:: Given data ::

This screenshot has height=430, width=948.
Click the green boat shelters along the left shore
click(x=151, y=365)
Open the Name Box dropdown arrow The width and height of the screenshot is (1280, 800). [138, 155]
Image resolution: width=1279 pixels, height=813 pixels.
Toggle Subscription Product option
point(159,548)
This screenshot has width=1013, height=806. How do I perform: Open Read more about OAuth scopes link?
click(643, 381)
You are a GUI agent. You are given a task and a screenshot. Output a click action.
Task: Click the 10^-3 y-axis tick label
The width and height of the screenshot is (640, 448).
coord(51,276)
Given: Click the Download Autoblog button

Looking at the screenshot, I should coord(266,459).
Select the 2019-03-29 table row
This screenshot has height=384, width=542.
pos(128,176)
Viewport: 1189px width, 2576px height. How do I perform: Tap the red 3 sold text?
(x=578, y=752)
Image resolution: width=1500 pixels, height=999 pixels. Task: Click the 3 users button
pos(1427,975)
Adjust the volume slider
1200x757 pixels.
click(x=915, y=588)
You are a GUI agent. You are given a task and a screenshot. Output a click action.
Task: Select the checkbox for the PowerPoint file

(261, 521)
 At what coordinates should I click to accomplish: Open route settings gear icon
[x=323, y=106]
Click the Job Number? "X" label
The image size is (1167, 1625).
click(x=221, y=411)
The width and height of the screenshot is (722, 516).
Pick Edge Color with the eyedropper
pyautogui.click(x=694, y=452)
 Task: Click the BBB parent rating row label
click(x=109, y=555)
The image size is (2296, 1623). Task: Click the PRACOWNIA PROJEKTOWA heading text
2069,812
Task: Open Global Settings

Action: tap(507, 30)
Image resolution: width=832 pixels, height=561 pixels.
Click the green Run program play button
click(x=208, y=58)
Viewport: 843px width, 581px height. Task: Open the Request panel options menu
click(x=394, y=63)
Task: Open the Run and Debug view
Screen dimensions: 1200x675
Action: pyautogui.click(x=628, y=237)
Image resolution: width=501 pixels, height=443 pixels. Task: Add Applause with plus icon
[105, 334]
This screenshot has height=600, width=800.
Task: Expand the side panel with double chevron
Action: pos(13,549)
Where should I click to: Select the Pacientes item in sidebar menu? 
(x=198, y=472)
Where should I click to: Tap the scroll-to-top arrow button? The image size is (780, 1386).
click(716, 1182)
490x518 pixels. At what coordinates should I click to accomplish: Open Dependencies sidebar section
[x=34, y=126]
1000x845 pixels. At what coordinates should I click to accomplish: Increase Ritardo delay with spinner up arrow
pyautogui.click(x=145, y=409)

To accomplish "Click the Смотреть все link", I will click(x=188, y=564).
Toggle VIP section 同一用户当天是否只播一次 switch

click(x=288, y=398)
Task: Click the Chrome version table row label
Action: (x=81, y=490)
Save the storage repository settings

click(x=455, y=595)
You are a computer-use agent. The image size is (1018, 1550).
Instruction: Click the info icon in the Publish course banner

:: What is required ::
Each entry above should be retyped exactly, with nothing missed.

:: Output below ::
This screenshot has height=430, width=948.
Click the green boat shelters along the left shore
click(x=151, y=365)
Open the Name Box dropdown arrow The width and height of the screenshot is (1280, 800). [138, 155]
Image resolution: width=1279 pixels, height=813 pixels.
Toggle Subscription Product option
point(159,548)
This screenshot has width=1013, height=806. How do I perform: Open Read more about OAuth scopes link?
click(643, 381)
You are a GUI agent. You are given a task and a screenshot. Output a click action.
Task: Click the 10^-3 y-axis tick label
The width and height of the screenshot is (640, 448).
coord(51,276)
Given: Click the Download Autoblog button

Looking at the screenshot, I should coord(266,459).
Select the 2019-03-29 table row
This screenshot has height=384, width=542.
pos(128,176)
Viewport: 1189px width, 2576px height. How do I perform: Tap the red 3 sold text?
(x=578, y=752)
Image resolution: width=1500 pixels, height=999 pixels. Task: Click the 3 users button
pos(1427,975)
Adjust the volume slider
1200x757 pixels.
click(x=915, y=588)
You are a GUI agent. You are given a task and a screenshot. Output a click action.
Task: Select the checkbox for the PowerPoint file

(261, 521)
 At what coordinates should I click to accomplish: Open route settings gear icon
[x=323, y=106]
Click the Job Number? "X" label
The image size is (1167, 1625).
click(x=221, y=411)
The width and height of the screenshot is (722, 516).
Pick Edge Color with the eyedropper
pyautogui.click(x=694, y=452)
 Task: Click the BBB parent rating row label
click(x=109, y=555)
The image size is (2296, 1623). Task: Click the PRACOWNIA PROJEKTOWA heading text
2069,812
Task: Open Global Settings

Action: tap(507, 30)
Image resolution: width=832 pixels, height=561 pixels.
Click the green Run program play button
click(x=208, y=58)
Viewport: 843px width, 581px height. Task: Open the Request panel options menu
click(x=394, y=63)
Task: Open the Run and Debug view
Screen dimensions: 1200x675
Action: pyautogui.click(x=628, y=237)
Image resolution: width=501 pixels, height=443 pixels. Task: Add Applause with plus icon
[105, 334]
This screenshot has height=600, width=800.
Task: Expand the side panel with double chevron
Action: pos(13,549)
Where should I click to: Select the Pacientes item in sidebar menu? 
(x=198, y=472)
Where should I click to: Tap the scroll-to-top arrow button? The image size is (780, 1386).
click(716, 1182)
490x518 pixels. At what coordinates should I click to accomplish: Open Dependencies sidebar section
[x=34, y=126]
1000x845 pixels. At what coordinates should I click to accomplish: Increase Ritardo delay with spinner up arrow
pyautogui.click(x=145, y=409)

To accomplish "Click the Смотреть все link", I will click(x=188, y=564).
Toggle VIP section 同一用户当天是否只播一次 switch

click(x=288, y=398)
Task: Click the Chrome version table row label
Action: (x=81, y=490)
Save the storage repository settings

click(x=455, y=595)
You are a computer-use agent. The image size is (1018, 1550).
Instruction: Click the info icon in the Publish course banner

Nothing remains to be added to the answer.